◆ Problem requirements ◆
From the records below, pull out every line that contains the string "click" and copy each one unchanged.

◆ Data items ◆
--

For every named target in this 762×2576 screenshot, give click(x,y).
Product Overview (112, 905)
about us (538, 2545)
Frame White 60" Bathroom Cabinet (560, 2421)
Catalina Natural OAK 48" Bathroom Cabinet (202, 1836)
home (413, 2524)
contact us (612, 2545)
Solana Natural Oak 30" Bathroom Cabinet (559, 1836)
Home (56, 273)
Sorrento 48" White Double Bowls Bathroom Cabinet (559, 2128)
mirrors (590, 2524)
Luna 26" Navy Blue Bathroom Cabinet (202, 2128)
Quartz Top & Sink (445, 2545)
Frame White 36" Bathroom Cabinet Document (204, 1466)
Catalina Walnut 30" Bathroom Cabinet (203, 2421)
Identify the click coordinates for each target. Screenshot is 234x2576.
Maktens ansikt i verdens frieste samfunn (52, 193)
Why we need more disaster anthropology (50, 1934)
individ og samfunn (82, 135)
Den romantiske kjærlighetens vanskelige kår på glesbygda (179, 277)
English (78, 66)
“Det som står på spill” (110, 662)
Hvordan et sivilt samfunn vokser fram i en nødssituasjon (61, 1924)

--

◆ Finished answer ◆
For every named target in this 762×2576 screenshot, give click(x,y).
Identify the click coordinates for each target. Screenshot is 234x2576.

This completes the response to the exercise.